Supplied text:
Skip to content

[TESTING][RESILIENCE]: Kubernetes Resilience Manual Test Plan (Pod Deletion, Node Failure, Rolling Updates) #2468

@crivetimihai

Description

@crivetimihai

☸️ [TESTING][RESILIENCE]: Kubernetes Resilience Manual Test Plan (Pod Deletion, Node Failure, Rolling Updates)

Goal

Produce a comprehensive manual test plan for Kubernetes resilience testing including pod lifecycle events, node failures, rolling deployments, and horizontal scaling behavior.

Why Now?

Kubernetes deployments require validated resilience:

  1. Zero-Downtime: Rolling updates shouldn't drop requests
  2. Self-Healing: Pod failures should trigger restarts
  3. Scaling: Horizontal scaling must work correctly
  4. Node Tolerance: Node failures shouldn't cause outages

📖 User Stories

US-1: Platform Operator - Pod Lifecycle

As a Platform Operator
I want pods to handle lifecycle events gracefully
So that deployments don't cause service disruptions

Acceptance Criteria:

Feature: Pod Lifecycle

  Scenario: Pod deletion with graceful shutdown
    Given a pod is running and serving traffic
    When the pod receives SIGTERM
    Then it should stop accepting new connections
    And finish processing existing requests
    And exit within terminationGracePeriodSeconds

  Scenario: Pod restart due to liveness failure
    Given a pod is in an unhealthy state
    When liveness probe fails
    Then Kubernetes should restart the pod
    And traffic should route to healthy pods meanwhile
US-2: SRE - Rolling Deployments

As an SRE
I want rolling deployments to be zero-downtime
So that users don't experience service interruptions

Acceptance Criteria:

Feature: Rolling Deployments

  Scenario: Rolling update with no dropped requests
    Given a deployment with 3 replicas
    When I update the deployment image
    Then old pods should drain connections
    And new pods should be ready before old ones terminate
    And no requests should fail during rollout

🏗 Architecture

Kubernetes Deployment Architecture

┌─────────────────────────────────────────────────────────────────────────────┐
│                    KUBERNETES DEPLOYMENT ARCHITECTURE                        │
└─────────────────────────────────────────────────────────────────────────────┘

    INGRESS                 SERVICE                  DEPLOYMENT
    ───────                 ───────                  ──────────

  ┌─────────────┐        ┌─────────────┐        ┌─────────────────────┐
  │   Ingress   │───────▶│   Service   │───────▶│    Pod 1            │
  │   Controller│        │  (ClusterIP)│        │  ┌───────────────┐  │
  └─────────────┘        │             │        │  │ mcpgateway    │  │
                         │   Selector: │        │  │ :8000         │  │
                         │   app=      │        │  └───────────────┘  │
                         │   mcpgateway│        │  Liveness: /health  │
                         │             │        │  Readiness: /ready  │
                         │             │        └─────────────────────┘
                         │             │
                         │             │        ┌─────────────────────┐
                         │             │───────▶│    Pod 2            │
                         │             │        │  ┌───────────────┐  │
                         │             │        │  │ mcpgateway    │  │
                         │             │        │  │ :8000         │  │
                         │             │        │  └───────────────┘  │
                         └─────────────┘        └─────────────────────┘


    ROLLING UPDATE SEQUENCE
    ───────────────────────

    Initial:  [Pod-v1] [Pod-v1] [Pod-v1]
                 │
    Step 1:   [Pod-v1] [Pod-v1] [Pod-v1] [Pod-v2 Starting]
                 │
    Step 2:   [Pod-v1] [Pod-v1] [Terminating] [Pod-v2 Ready]
                 │
    Step 3:   [Pod-v1] [Pod-v2 Ready] [Pod-v2 Starting]
                 │
    Step 4:   [Terminating] [Pod-v2 Ready] [Pod-v2 Ready]
                 │
    Final:    [Pod-v2] [Pod-v2] [Pod-v2]

📋 Test Environment Setup

Prerequisites

# Kubernetes cluster (kind, minikube, or real cluster)

Supplied information:
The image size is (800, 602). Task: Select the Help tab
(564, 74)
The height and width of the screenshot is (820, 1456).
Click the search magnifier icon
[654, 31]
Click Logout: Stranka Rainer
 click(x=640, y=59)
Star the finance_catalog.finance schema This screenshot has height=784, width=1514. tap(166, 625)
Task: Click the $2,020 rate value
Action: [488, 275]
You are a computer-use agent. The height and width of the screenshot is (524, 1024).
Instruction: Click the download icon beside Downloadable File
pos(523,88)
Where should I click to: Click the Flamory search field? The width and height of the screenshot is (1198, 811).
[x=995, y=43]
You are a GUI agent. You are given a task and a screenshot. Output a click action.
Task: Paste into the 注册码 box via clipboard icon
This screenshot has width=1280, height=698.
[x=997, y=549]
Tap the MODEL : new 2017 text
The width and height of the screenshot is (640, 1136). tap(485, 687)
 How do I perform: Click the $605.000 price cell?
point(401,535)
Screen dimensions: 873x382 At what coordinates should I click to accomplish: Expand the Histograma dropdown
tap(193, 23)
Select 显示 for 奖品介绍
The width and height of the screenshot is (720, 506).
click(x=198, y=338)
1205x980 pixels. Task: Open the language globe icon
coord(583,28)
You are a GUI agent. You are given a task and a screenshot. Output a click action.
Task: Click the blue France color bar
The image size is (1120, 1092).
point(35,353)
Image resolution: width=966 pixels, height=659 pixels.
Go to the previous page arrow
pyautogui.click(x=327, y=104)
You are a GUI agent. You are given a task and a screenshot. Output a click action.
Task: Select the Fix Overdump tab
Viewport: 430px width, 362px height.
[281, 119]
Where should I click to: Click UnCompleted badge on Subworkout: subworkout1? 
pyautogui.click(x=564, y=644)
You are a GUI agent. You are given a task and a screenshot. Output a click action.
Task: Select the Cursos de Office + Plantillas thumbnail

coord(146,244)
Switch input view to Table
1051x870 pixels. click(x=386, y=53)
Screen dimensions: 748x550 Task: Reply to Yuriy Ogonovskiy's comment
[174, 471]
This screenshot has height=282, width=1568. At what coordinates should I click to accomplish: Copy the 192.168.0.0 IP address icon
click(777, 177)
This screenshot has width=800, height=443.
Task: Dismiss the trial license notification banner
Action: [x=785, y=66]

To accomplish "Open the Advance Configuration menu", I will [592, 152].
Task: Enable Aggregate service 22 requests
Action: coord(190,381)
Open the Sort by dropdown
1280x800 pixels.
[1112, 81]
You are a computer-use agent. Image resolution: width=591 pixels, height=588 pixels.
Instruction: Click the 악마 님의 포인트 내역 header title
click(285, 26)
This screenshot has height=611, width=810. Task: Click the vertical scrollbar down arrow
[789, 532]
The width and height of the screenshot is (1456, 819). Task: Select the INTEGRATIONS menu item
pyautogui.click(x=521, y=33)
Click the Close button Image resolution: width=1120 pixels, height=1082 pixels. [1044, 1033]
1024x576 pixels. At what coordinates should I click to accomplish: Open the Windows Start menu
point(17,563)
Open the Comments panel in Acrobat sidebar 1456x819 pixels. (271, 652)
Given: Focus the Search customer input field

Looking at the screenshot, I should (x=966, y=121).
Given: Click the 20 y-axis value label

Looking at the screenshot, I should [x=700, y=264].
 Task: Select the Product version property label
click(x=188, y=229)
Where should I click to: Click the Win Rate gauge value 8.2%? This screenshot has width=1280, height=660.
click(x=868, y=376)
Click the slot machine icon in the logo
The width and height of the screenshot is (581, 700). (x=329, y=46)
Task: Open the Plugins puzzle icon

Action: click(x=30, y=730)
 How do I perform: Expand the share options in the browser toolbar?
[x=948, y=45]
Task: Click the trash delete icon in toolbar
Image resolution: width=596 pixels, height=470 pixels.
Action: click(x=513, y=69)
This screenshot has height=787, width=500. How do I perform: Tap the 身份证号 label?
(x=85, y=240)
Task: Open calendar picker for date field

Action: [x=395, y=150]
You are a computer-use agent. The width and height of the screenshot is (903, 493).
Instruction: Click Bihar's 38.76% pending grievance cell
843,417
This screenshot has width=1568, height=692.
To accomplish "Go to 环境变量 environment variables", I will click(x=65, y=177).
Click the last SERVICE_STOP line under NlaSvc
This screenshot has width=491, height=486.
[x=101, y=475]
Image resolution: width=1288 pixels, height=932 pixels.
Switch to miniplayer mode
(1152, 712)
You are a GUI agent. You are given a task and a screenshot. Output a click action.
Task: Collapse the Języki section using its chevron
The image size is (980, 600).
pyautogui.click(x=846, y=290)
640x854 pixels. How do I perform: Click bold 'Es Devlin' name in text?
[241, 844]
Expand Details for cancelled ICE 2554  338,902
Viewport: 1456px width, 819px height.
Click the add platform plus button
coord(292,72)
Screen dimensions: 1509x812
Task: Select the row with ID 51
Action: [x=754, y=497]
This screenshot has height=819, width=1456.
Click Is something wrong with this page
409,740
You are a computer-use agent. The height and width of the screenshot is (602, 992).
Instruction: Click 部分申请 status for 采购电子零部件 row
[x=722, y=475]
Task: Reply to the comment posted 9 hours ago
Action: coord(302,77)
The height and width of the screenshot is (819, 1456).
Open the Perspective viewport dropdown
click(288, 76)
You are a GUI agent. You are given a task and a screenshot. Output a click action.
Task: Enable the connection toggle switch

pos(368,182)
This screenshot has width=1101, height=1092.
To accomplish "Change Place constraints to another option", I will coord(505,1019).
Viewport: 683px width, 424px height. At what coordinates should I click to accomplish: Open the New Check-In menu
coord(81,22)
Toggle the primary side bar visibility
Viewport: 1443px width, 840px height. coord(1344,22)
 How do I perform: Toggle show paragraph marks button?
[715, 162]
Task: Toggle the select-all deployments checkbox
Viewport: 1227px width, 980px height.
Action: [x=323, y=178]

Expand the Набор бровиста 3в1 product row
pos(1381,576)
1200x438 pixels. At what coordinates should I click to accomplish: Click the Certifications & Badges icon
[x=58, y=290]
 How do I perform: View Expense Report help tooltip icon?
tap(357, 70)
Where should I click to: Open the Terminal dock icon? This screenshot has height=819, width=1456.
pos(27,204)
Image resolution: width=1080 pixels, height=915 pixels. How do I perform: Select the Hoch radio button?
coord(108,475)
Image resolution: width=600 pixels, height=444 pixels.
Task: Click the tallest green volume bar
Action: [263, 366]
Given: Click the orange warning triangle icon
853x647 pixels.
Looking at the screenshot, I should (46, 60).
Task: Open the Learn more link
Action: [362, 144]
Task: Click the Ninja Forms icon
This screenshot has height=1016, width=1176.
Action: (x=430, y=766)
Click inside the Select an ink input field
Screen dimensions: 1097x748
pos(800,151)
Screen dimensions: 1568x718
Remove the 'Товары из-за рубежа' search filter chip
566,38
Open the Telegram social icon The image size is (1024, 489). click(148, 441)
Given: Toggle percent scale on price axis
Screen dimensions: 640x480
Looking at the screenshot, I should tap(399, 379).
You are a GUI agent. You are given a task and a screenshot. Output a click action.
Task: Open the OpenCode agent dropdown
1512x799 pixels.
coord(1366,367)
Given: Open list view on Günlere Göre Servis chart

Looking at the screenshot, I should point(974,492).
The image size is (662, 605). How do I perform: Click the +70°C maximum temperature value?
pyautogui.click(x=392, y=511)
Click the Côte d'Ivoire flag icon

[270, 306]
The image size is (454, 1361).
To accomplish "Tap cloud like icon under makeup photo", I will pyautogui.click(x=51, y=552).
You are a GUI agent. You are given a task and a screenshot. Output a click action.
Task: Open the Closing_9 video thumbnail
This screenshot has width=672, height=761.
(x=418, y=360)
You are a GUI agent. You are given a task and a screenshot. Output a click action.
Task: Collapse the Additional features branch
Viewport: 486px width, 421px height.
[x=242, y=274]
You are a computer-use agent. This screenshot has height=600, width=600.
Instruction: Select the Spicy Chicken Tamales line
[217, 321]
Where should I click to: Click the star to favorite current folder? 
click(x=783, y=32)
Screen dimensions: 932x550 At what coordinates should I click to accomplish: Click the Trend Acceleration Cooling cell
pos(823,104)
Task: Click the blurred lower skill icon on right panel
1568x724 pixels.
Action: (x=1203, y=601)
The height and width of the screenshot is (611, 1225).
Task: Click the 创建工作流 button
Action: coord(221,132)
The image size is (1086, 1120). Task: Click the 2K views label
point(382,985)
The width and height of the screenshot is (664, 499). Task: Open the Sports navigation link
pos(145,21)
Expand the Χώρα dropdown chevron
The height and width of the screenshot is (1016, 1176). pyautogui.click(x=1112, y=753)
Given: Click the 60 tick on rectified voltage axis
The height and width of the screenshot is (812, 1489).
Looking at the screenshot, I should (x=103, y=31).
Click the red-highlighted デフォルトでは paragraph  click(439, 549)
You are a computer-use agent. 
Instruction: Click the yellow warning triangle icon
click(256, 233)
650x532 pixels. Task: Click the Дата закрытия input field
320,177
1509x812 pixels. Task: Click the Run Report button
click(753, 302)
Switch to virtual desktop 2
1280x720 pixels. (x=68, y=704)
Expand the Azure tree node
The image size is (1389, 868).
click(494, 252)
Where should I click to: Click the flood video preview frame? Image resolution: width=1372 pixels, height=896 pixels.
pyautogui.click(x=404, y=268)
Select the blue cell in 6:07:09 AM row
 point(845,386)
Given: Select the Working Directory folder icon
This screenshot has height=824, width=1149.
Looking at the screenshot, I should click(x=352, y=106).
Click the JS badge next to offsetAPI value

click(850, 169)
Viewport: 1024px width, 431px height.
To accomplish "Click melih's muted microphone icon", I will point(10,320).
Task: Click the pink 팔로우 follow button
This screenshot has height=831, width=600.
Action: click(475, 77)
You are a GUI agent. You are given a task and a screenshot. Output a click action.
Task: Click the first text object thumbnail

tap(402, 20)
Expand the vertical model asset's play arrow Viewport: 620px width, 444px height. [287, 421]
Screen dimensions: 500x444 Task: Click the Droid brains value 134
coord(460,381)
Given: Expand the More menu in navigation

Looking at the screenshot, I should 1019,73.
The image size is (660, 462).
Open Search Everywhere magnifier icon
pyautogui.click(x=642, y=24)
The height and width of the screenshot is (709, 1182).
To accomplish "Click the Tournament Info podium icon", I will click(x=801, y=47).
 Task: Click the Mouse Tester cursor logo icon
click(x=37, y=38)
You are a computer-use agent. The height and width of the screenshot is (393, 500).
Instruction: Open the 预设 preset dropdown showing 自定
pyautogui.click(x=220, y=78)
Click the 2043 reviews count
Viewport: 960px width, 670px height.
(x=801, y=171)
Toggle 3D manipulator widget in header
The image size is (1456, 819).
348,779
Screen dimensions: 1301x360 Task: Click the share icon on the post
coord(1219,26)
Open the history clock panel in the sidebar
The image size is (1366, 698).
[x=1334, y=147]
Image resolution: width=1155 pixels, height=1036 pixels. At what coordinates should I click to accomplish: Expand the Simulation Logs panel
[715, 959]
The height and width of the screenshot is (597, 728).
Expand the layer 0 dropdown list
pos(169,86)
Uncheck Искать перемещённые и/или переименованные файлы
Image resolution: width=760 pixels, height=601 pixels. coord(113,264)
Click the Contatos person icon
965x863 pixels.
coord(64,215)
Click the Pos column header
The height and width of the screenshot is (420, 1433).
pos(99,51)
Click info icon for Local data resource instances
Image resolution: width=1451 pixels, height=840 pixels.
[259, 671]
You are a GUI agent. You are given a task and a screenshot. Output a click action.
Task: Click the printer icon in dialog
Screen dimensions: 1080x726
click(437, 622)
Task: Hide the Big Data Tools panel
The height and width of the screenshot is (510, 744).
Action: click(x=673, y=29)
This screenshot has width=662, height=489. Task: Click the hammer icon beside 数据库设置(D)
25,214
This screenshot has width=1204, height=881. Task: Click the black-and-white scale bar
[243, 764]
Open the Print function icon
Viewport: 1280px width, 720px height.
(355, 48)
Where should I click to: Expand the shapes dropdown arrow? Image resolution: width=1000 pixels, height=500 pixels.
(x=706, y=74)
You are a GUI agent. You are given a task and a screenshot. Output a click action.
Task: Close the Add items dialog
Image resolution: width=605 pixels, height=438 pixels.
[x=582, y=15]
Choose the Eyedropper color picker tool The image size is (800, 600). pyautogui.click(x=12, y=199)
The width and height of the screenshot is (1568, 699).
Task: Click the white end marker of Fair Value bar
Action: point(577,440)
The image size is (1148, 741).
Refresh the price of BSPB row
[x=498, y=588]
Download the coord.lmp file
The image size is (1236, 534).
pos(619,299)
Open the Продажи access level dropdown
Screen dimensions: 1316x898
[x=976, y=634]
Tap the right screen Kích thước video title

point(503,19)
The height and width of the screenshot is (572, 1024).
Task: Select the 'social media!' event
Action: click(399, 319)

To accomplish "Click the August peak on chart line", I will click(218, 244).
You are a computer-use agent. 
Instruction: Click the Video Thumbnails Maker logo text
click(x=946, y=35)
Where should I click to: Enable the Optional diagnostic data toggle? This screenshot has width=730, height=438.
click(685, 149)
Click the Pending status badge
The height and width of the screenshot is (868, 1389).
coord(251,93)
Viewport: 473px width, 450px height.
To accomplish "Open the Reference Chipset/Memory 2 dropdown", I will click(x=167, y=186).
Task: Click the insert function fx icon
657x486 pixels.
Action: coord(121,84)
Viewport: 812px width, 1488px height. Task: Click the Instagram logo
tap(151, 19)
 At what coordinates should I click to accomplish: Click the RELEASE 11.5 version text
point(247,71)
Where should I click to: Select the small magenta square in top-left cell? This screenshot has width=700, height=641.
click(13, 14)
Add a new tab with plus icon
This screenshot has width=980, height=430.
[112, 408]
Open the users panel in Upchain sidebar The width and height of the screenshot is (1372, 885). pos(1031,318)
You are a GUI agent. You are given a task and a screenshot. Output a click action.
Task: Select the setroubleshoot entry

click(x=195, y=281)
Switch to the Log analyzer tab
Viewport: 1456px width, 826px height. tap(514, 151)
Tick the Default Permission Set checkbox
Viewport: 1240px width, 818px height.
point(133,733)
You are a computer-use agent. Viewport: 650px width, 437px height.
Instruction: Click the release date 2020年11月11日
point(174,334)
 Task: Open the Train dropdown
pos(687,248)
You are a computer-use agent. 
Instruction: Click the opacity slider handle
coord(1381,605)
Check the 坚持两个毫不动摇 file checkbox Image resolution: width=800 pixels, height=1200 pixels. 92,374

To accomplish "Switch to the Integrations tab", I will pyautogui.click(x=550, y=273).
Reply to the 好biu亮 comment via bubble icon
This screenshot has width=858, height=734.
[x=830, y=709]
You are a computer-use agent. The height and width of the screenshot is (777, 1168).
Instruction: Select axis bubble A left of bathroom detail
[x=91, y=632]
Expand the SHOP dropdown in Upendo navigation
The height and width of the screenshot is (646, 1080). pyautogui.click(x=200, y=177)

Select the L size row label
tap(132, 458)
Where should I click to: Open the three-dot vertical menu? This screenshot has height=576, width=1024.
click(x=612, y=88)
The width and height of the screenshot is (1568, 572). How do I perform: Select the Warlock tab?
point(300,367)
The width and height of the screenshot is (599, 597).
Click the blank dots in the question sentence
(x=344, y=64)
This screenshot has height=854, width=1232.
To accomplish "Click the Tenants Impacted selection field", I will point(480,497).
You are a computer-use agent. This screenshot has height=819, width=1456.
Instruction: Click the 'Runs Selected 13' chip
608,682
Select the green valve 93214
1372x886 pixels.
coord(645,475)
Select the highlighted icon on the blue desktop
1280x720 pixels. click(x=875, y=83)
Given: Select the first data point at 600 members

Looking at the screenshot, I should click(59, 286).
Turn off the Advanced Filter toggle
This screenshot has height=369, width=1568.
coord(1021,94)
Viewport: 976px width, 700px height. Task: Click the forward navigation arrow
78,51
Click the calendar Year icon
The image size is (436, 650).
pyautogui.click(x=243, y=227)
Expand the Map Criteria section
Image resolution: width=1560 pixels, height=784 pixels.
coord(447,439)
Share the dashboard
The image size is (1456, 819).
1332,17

Given problem 1:
Answer these questions using the Kubernetes resilience test plan.
(a) In the scenario on pod deletion with graceful shutdown, what signal does the pod receive?
(b) How many replicas does the deployment have in the scenario on rolling updates with no dropped requests?
(c) According to the architecture diagram, which paths do the liveness and readiness probes use?
Given problem 2:
Set down the passage of the Kubernetes resilience test plan from "Produce a comprehensive" up to and including "horizontal scaling behavior.", copying it word for word.

Full response 1:
(a) SIGTERM
(b) 3
(c) Liveness uses /health, and readiness uses /ready.

Full response 2:
Produce a comprehensive manual test plan for Kubernetes resilience testing including pod lifecycle events, node failures, rolling deployments, and horizontal scaling behavior.